It reappeared only to disappear again almost immediately as I realised that I was wearing the wrong vehicle — I went home and changed.

Severn Break-Its-Neck, today, about 3 miles from the source.

Severn Break-Its-Neck, today, about 3 miles from the source of the Severn.

Alan put on is red woolly hat and we set off in our truck to intrepidly go and be amazed by the awesome power of water.

Everywhere sheep were damp and disgruntled.

Disgruntled sheep often with almost horizontal ears!

Disgruntled sheep often with almost horizontal ears!

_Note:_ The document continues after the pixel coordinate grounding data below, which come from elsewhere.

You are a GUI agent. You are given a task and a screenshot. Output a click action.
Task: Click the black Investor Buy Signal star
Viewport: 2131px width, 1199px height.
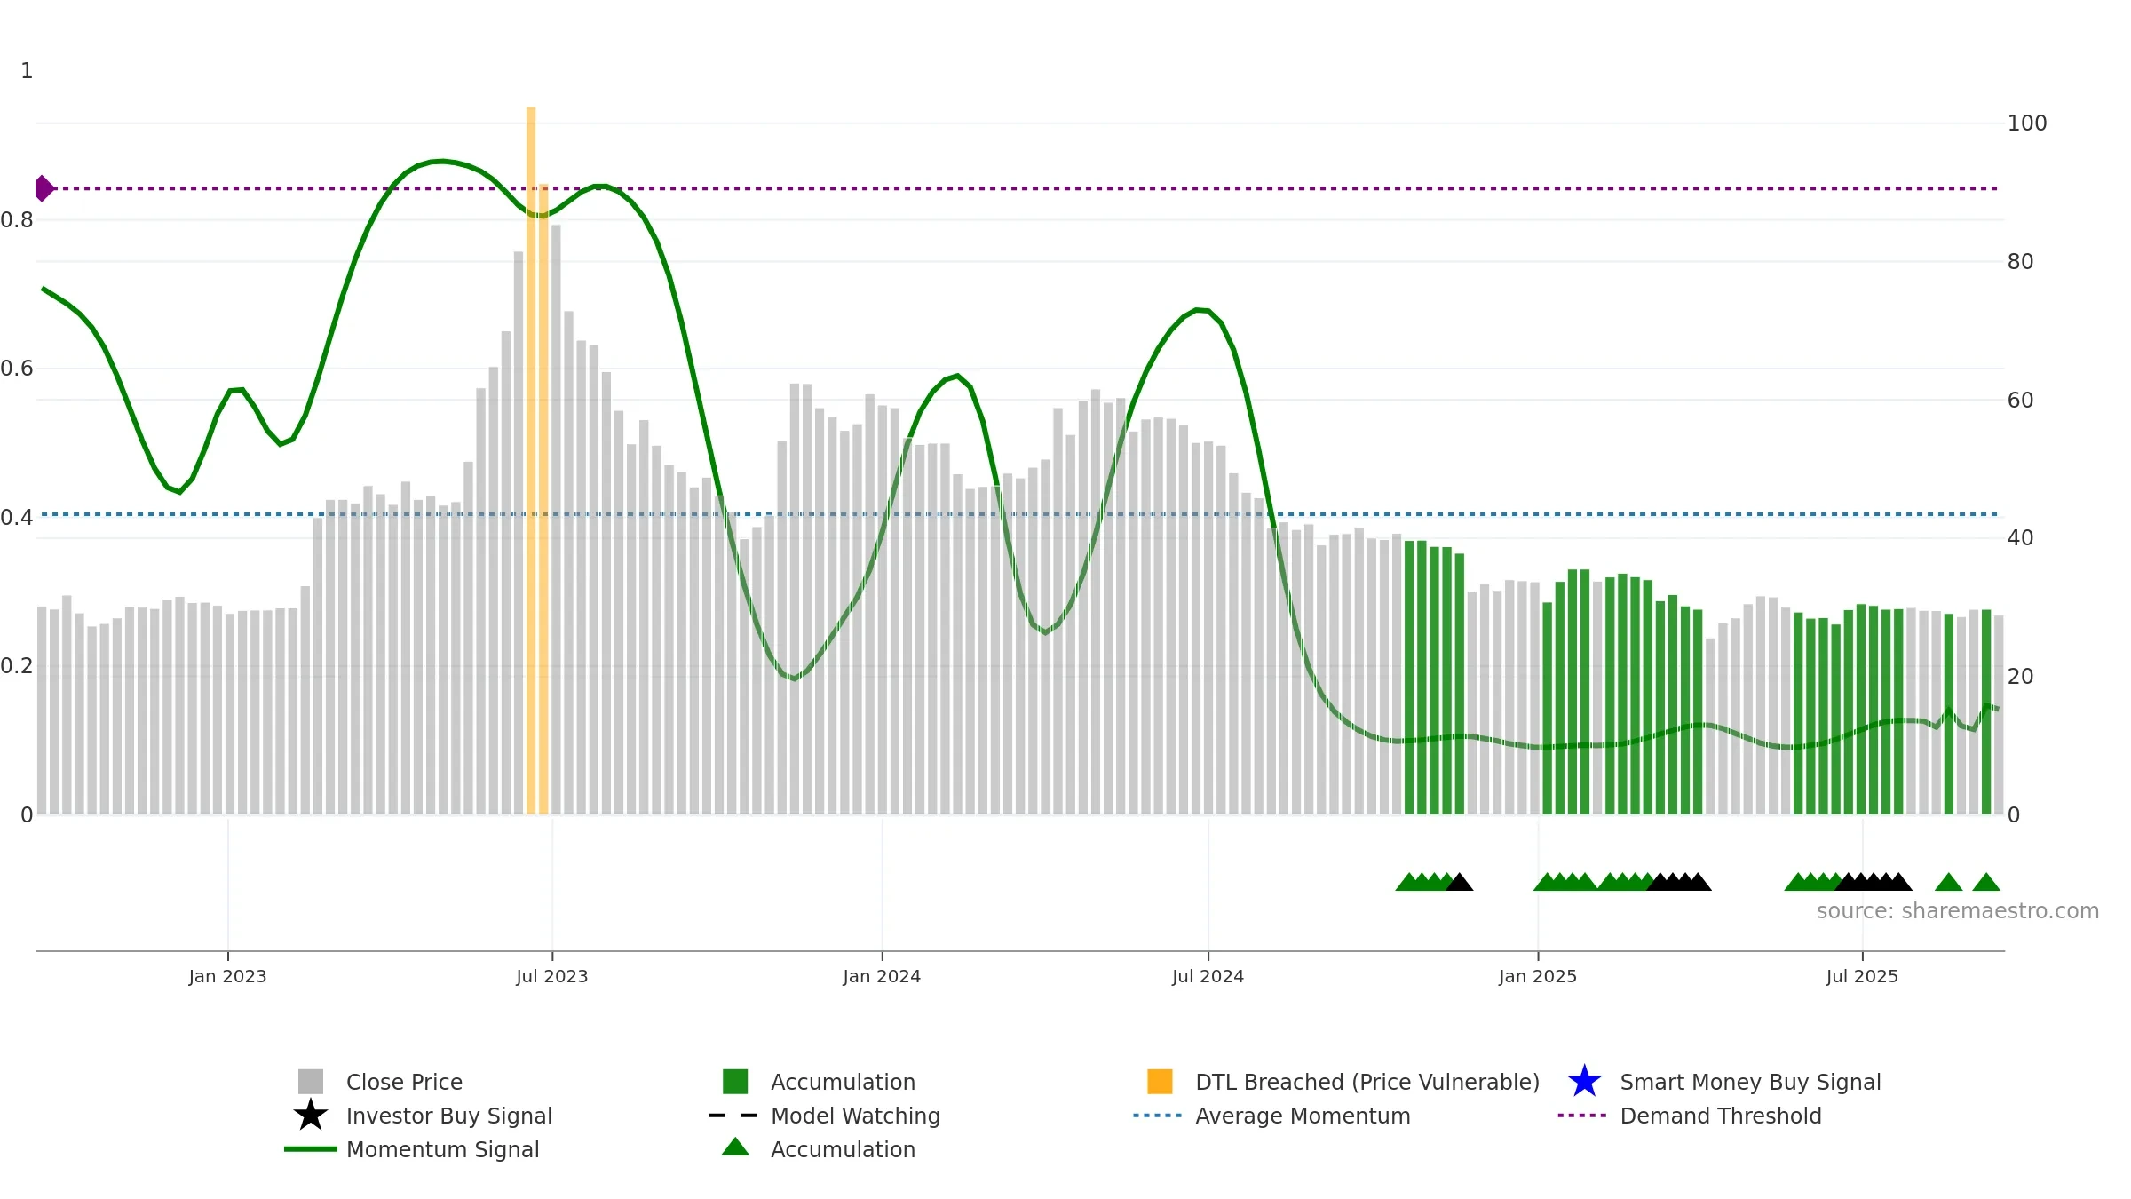[311, 1116]
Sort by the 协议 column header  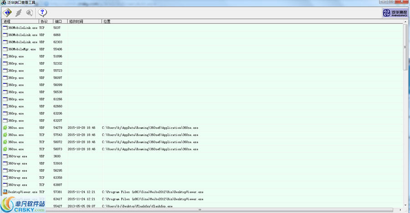click(x=46, y=21)
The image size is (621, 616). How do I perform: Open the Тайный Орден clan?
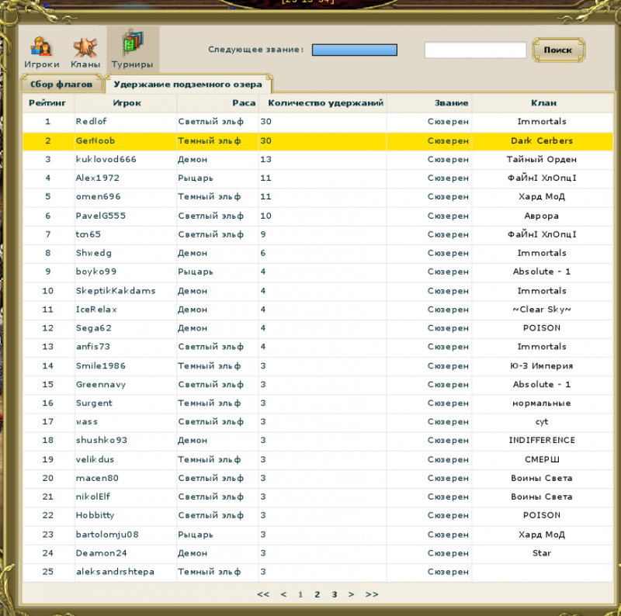click(x=541, y=159)
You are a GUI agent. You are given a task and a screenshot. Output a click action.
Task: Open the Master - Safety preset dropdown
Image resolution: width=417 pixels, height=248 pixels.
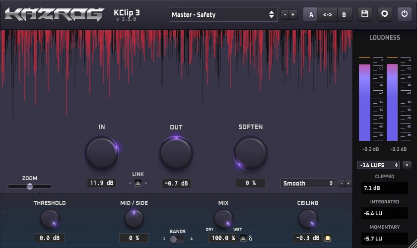pos(223,14)
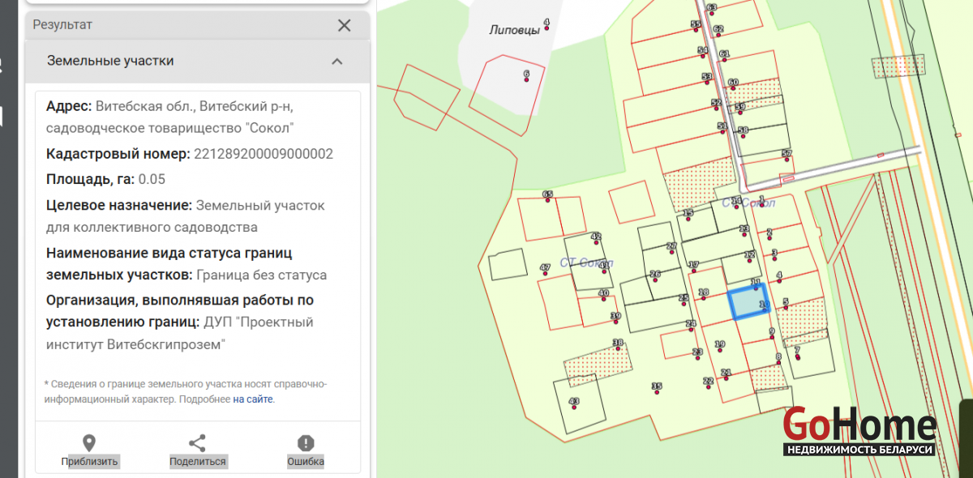Click the Липовцы place label

514,30
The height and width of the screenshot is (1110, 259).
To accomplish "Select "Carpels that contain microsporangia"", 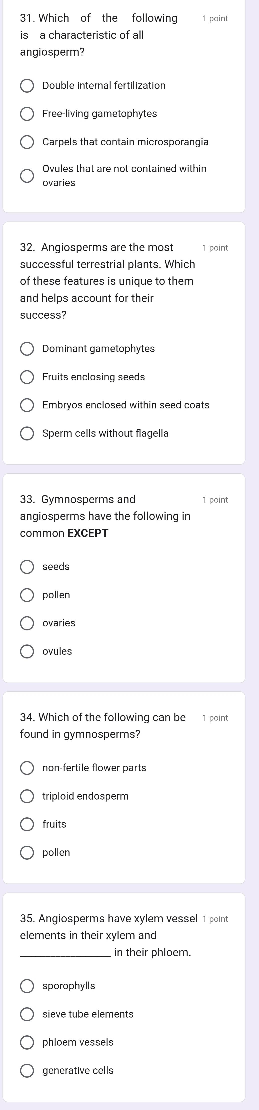I will 28,142.
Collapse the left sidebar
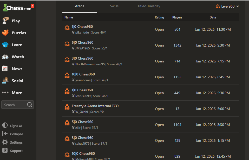 [13, 134]
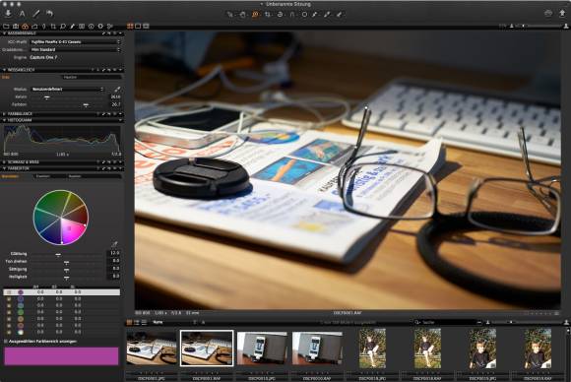Pick the white balance eyedropper in Weißabgleich
Image resolution: width=571 pixels, height=382 pixels.
point(117,90)
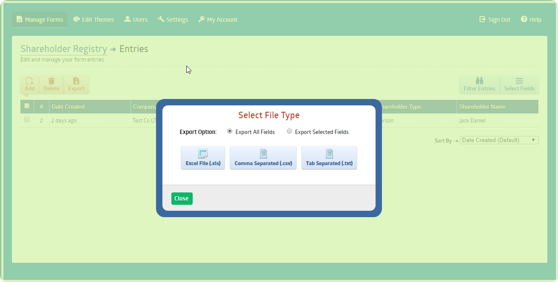Click the Add entry icon
Image resolution: width=558 pixels, height=282 pixels.
pyautogui.click(x=29, y=81)
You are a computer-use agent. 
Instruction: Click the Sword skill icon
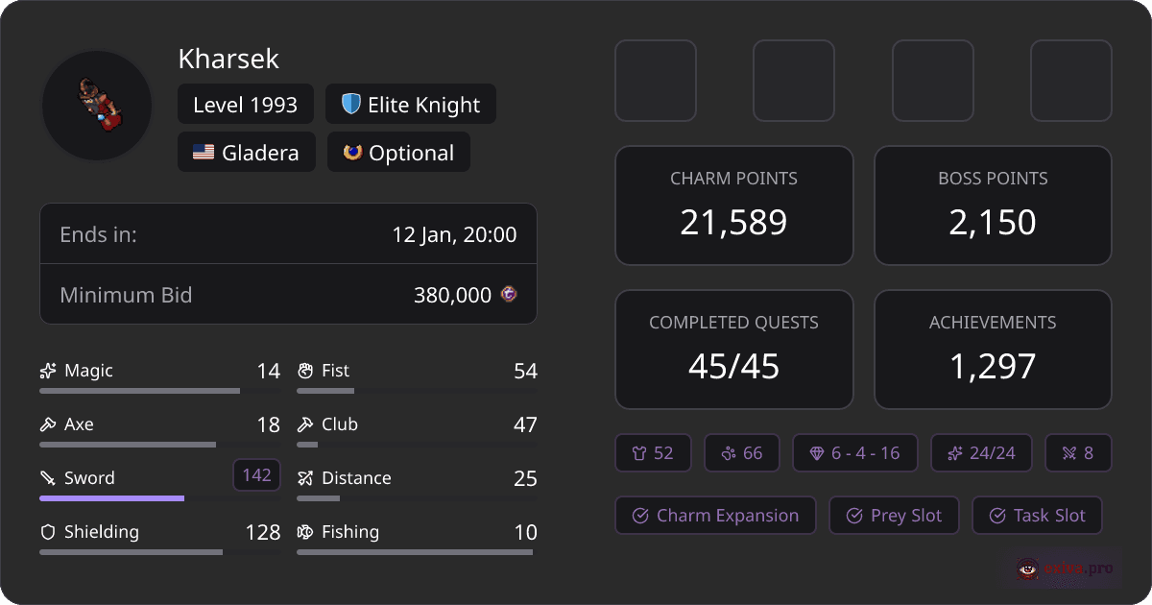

In Staylittle (Stay-a-little as it used to be called and which is a much better name) the water was rising.

Rising water

Rising water

By the Clywedog Reservoir, used to regulate the flow in the Severn, men from the Water Authority watched.

I’ve told you this before, but you probably won’t remember: the Wye and Severn rivers both start within about a mile of each other on a hill just up the road from here.  Llangurig is the first town on the Wye and Llanidloes is the first on the Severn.

Wye Valley about 6 miles from source

Wye Valley near Llangurig about 6 miles from source

Both these towns are very near the sources of their rivers which go on down their respective valleys gathering volume and momentum — we have never seen them rage so much and so soon and so we fear for the communities downstream.  Today, while I was taking these photos of the river by the Old Mill, I met the architect who was looking at the flats, converted about ten years, and he told me that he had never known the arch (which you can’t see — but you should be able to see) to be submerged completely before.

It’s all a bit worrying — the rain has stopped now but everywhere roars with draining water.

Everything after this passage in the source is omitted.